DATASET CONTENT:
*** Block opens ***

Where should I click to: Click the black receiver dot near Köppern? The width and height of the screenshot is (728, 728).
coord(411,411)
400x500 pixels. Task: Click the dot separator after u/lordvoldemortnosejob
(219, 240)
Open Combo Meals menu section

*** Block closes ***
*** Block opens ***

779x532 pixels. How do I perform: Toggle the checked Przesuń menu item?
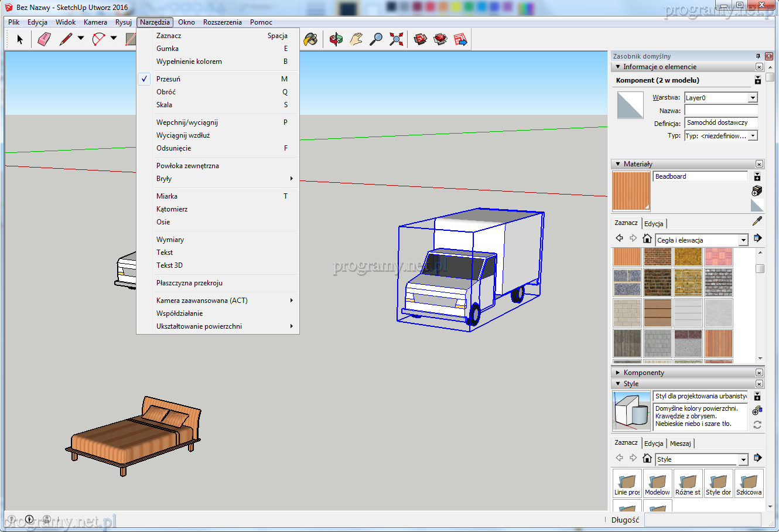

*** Block closes ***

WHAT YOU HAVE TO DO:
In the listing above, find the line containing "Where should I" and the line containing "Open Combo Meals menu section". Output them and every line between, exactly, and nothing else.

FINAL ANSWER:
Where should I click to: Click the black receiver dot near Köppern? The width and height of the screenshot is (728, 728).
coord(411,411)
400x500 pixels. Task: Click the dot separator after u/lordvoldemortnosejob
(219, 240)
Open Combo Meals menu section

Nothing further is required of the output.